In a recent press release, Patrick Copeland Malone wrote that “our work will be in building a movement through a broad-based collaboration of all sectors of society for the long-term sustainability and ‘greening’ of all residents and all neighborhoods.”
Project Hope offers a God’s Gym program for youth at Salem Lutheran Church, 1428 W. Broadway Ave., each Friday at 7 p.m.
Its Jobs Not Jails component seeks to get youth working through community-based agriculture or a clothing sales initiative called Hood Gear, which is being supported through a partnership with Action Sportswear, 1625 W. Broadway Ave.
“We are looking at West Central as a laboratory,” Copeland Malone said.
The Copeland Malones met 20 years ago on the beach at Seaside, Ore., and made a pact to pursue lives of community service both through their jobs and their volunteer efforts.
They spent a year working for a food bank and homeless outreach program in Chicago in 1990 and 1991 through Lutheran Volunteer Corps, an experience they said further solidified their commitment to community service.
Both had grown up in Spokane, so by the time they returned in 1994, they knew they wanted to help people at the grass-roots level. Patrick Copeland Malone even wrote a 20-year plan filled with optimistic ideas about community building. One of their long-range goals is to create a housing trust and housing cooperative to curb escalating housing costs.
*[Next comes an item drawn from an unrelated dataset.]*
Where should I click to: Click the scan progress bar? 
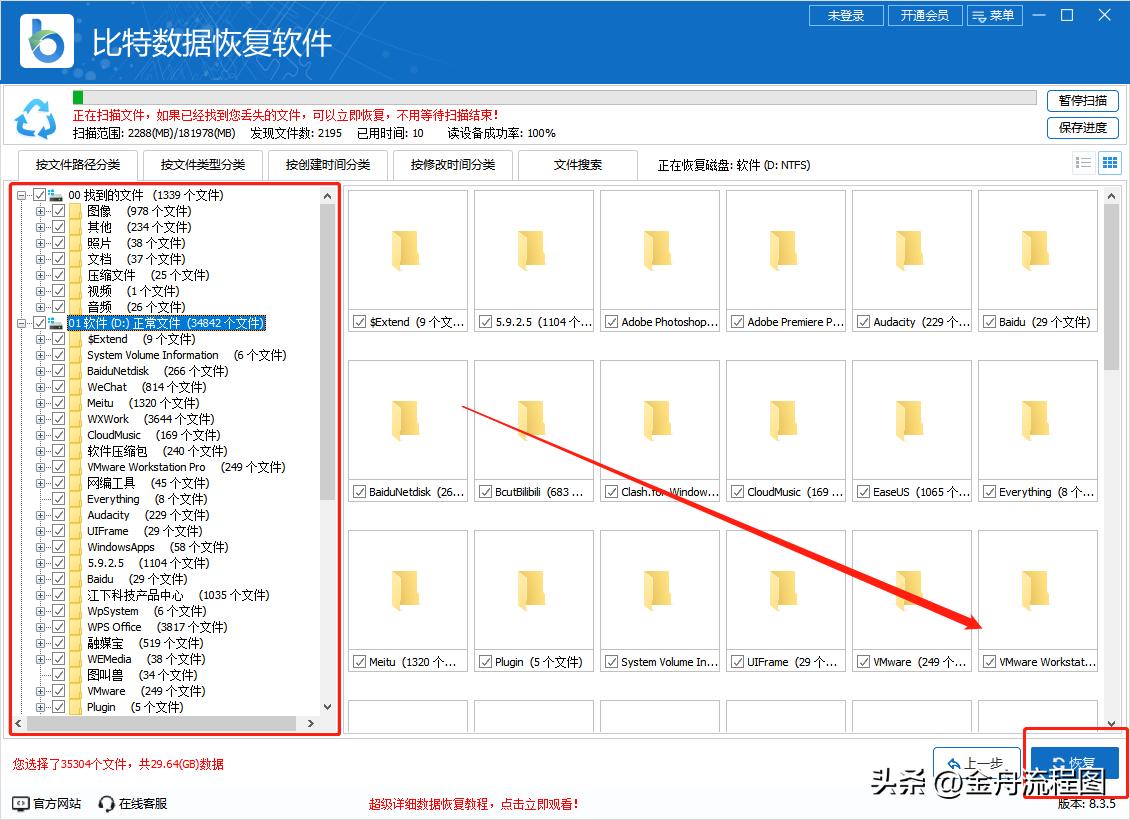550,97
“It feels good to do something that has an immediate impact,” Connie Copeland Malone said.
A graduate of Whitworth University, she worked for Christ Clinic in West Central for 11 years before switching to become the community outreach minister at Salem Lutheran. She had previously worked for a number of years on the staff of Young Life, a faith-based youth program.
Patrick Copeland Malone has bachelor’s and master’s degrees from Eastern Washington University. He worked as mission outreach director for First Presbyterian Church in Spokane from 1994 to 2000. He then headed the Institute for Neighborhood Leadership to train about 1,500 community activists at COPS substations and on neighborhood councils. He is currently a community developer through the Washington State University Extension Service.
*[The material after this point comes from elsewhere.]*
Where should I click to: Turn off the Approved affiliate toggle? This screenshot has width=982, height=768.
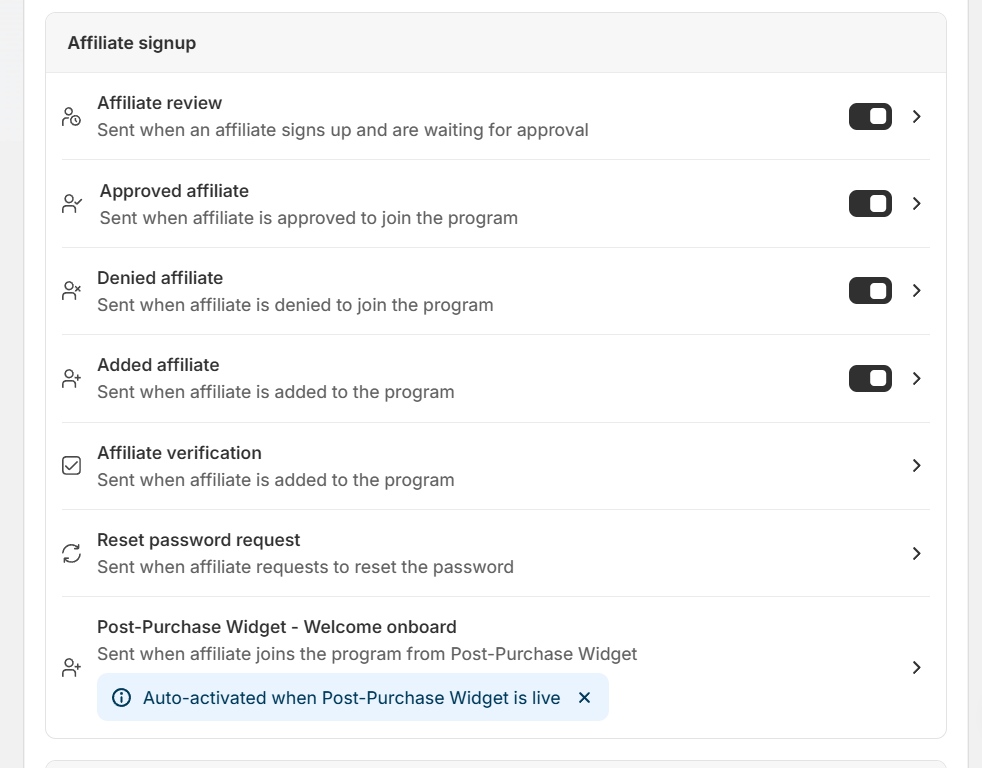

Last week during an interview at a residential garden lot on West Boone Avenue, the Copeland Malones were greeted by a series of neighbors who stopped off to offer their help.
“Sustainability is a huge thing,” said Joy Peltier-Jones, a graduate student in urban planning at EWU and a volunteer for Riverfront Farms, which seeks to create a vegetable supply for area food banks.
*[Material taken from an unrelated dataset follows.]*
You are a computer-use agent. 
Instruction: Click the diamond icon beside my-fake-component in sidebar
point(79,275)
“Local food is important to our local economy,” she said.
Another neighbor stopped to help move garden soil that had been dumped along the curb and needed to be shoveled out of the way of traffic.
“I think we all want to help,” Peltier-Jones said.
The Copeland Malones are among a growing movement in the U.S. to reduce people’s impact on the environment. Since coming to Spokane, they have chosen to live and raise their two children in group settings. They are currently sharing a residence with Sibyl Garske, an 83-year-old widow who would not have been able to remain in her home without the Malone family moving in to help share the costs, the Copeland Malones said.
They have learned over the years that residents in poorer neighborhoods are often more cooperative with one another than they are in places where people have more money and greater independence, they said.
“People work together better here because they realize they have to. That’s not a bad thing,” Connie Copeland Malone said.
Patrick Copeland Malone said, “We’re enriched through that. It’s interdependency. We need each other.”